Ex-sheriff, 91, says he loves “a bit of fisticuffs” after attack


By Michael MacLeod

A RETIRED sheriff was taken prisoner in his own home while he was robbed of his precious wartime medals.

Thug Michael MacKinnon burst into 91 year-old William Hook’s Edinburgh townhouse and covered the ex-sheriff’s head with a cloth.

But Hook fought back and gave the intruder a black eye, forcing him out his back door where he got stuck in a river and arrested by police.

Speaking of his ordeal sheriff Hook said: “The chap didn’t scare me in the slightest – in fact I like a bit of fisticuffs.”

MacKinnon, 26, came face to face with a different sheriff in court yesterday and pled guilty to assault and robbery charges.

Sheriff Hook admitted he was “perhaps naive” to leave his front door unlocked when MacKinnon walked in and ransacked his huge Edinburgh townhouse in January.

He said he was known as “Hang ‘em Hook” during his 30 years on the bench, and expects MacKinnon to be jailed for the attack.

He said: “I would not like to be seen to be trying to influence matters.

“I have nothing against the man and I know what he did to me was not personal.

“It is very serious however and one would imagine he will be imprisoned.”

He insisted the assault was nothing compared to the five years he spent as a prisoner of War in Germany.

Mr Hook feared he would never see his medals – gained for service with the Royal Northumberland Fusiliers – again, after MacKinnon escaped his grasp.

Luckily, firefighters had already found MacKinnon stranded in the Water of Leith behind sheriff Hook’s Moray Place mansion.

“Didn’t scare me”

Mr Hook said: “The chap walked in and stuck this thing over my face.

“He didn’t scare me in the slightest – in fact I like a bit of fisticuffs.

“He gave me a black eye so I gave home one back.

“He probably thought he had got lucky when he saw me but there’s life in me yet and I thumped him as hard as I could.

“He was probably more scared than me.

“The police couldn’t bring him in for me to identify because he was soaking wet, poor chap.

“I’ve come through worse things in my life that is for sure.

“I had a tough time as a POW and came back showing nothing but rag and bone.

“Nevertheless, I survived and here I am today, still fighting off what the world throws at me.”

============

• **Task set**
a: Reproduce the part of the article about the ex-sheriff starting with "Mr Hook feared" and going on through "over my face.".
b: Decide whether each statement agrees with the article about the ex-sheriff. Answer yes or no for each and quote the deciding words. (i) MacKinnon was 26 years old when he appeared in court. (ii) Hook spent three years as a prisoner of war in Germany. (iii) Hook's front door was locked when MacKinnon walked in.

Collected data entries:
============

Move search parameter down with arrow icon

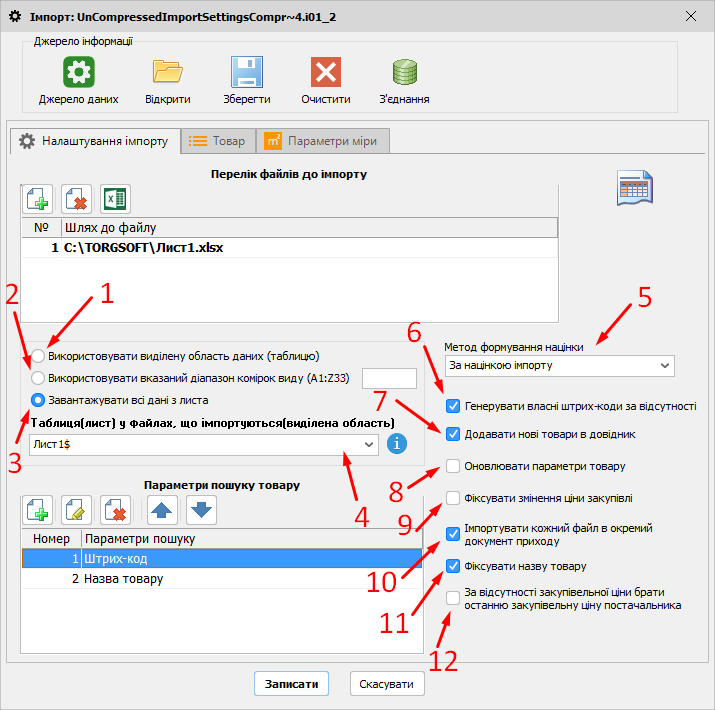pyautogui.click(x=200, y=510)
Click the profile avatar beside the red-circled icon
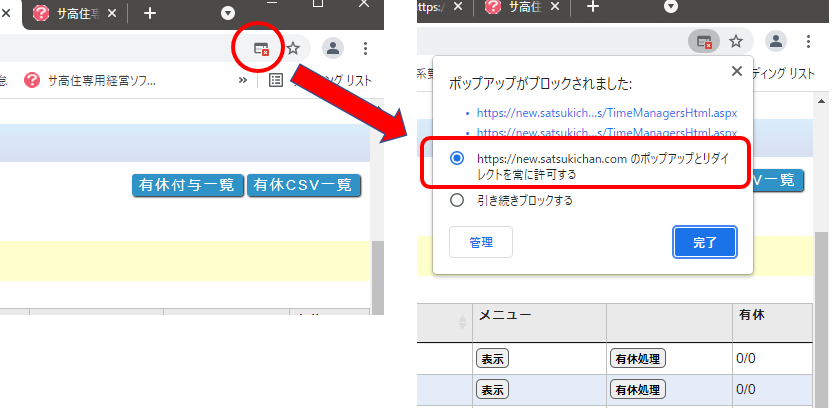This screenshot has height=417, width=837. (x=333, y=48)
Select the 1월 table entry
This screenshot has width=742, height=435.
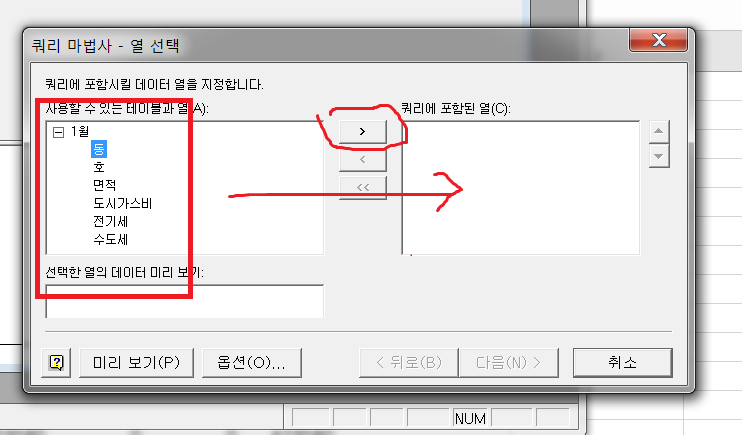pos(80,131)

============

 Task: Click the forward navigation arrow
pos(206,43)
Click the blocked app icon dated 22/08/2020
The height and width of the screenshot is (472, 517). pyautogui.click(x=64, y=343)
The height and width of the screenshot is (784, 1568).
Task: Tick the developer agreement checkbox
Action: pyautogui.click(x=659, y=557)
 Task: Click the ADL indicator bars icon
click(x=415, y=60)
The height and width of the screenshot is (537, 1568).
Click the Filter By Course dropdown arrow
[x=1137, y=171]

============

• **Exercise responses**
a:
Mr Hook feared he would never see his medals – gained for service with the Royal Northumberland Fusiliers – again, after MacKinnon escaped his grasp.

Luckily, firefighters had already found MacKinnon stranded in the Water of Leith behind sheriff Hook’s Moray Place mansion.

“Didn’t scare me”

Mr Hook said: “The chap walked in and stuck this thing over my face.

b:
(i) Yes: "MacKinnon, 26, came face to face with a different sheriff in court yesterday"
(ii) No: "the five years he spent as a prisoner of War in Germany"
(iii) No: "to leave his front door unlocked when MacKinnon walked in"